What you are asked to do:
In the stretch of the data from the line containing "Given: Click the" through the line containing "Action: pyautogui.click(x=133, y=215)", change "Viewport" to "Window" and write out those lines again with nothing else altered. Leave the pictures out.

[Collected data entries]
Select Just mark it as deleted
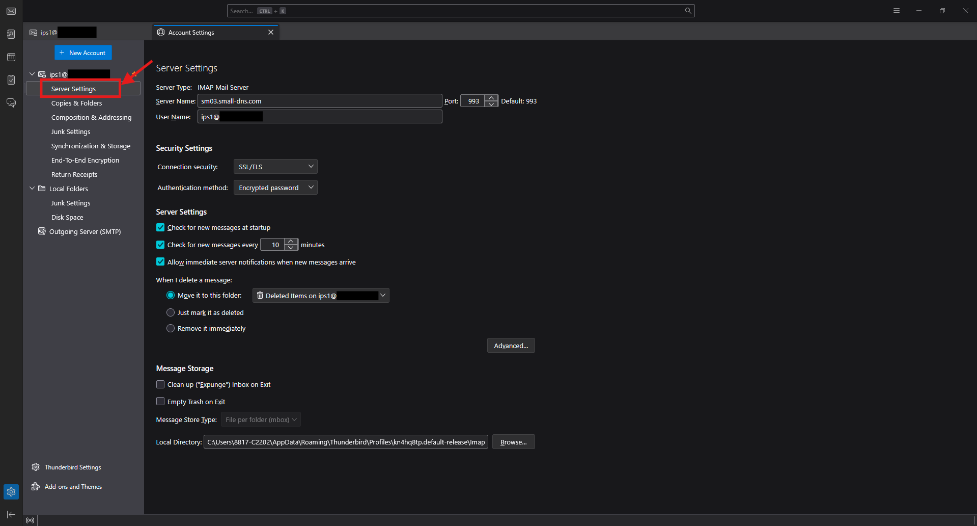 pyautogui.click(x=171, y=312)
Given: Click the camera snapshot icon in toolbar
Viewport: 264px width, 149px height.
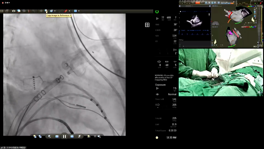Looking at the screenshot, I should coord(14,11).
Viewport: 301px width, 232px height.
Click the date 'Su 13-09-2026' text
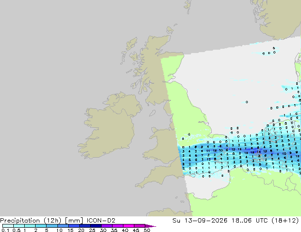click(200, 221)
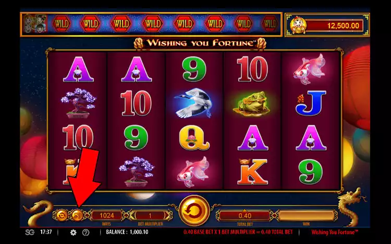The height and width of the screenshot is (244, 391).
Task: Decrease the bet multiplier with left arrow
Action: pyautogui.click(x=133, y=215)
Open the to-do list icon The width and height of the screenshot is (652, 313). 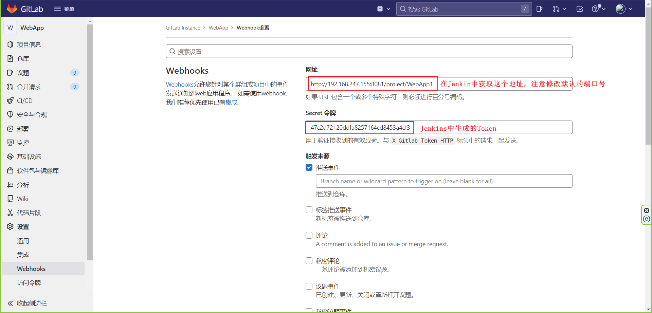click(580, 9)
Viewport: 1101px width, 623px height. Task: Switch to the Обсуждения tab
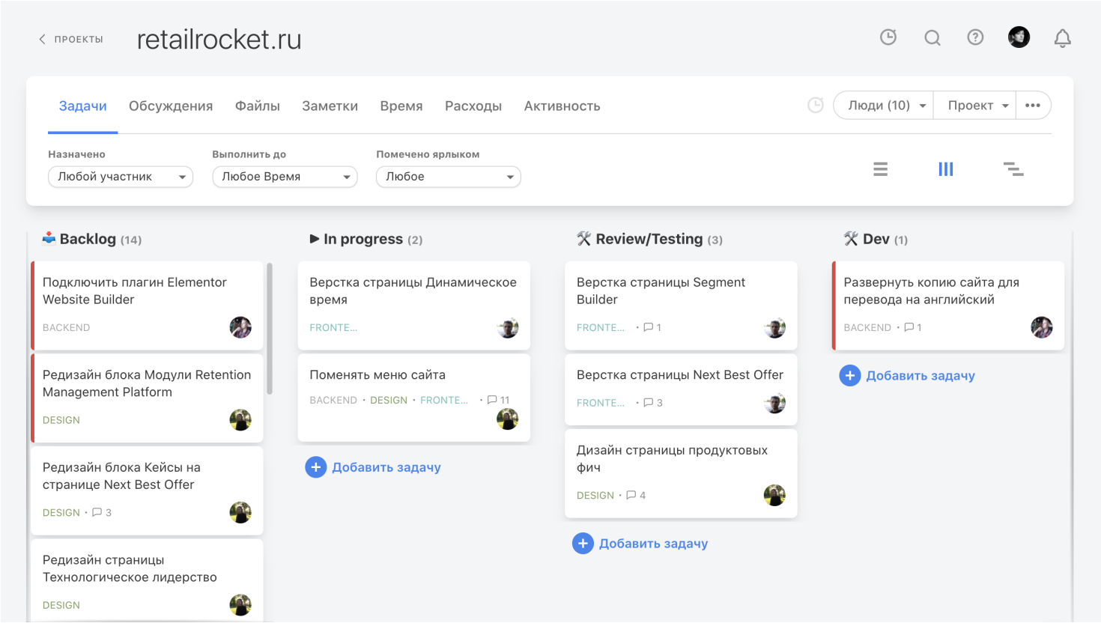click(x=171, y=106)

Task result:
Given: Click the camera snapshot icon in toolbar
Window: 264px width, 149px height.
Looking at the screenshot, I should coord(14,11).
Window: 301px width, 232px height.
Click the date 'Su 13-09-2026' text
click(200, 221)
The height and width of the screenshot is (244, 391).
Task: Decrease the bet multiplier with left arrow
Action: pyautogui.click(x=133, y=215)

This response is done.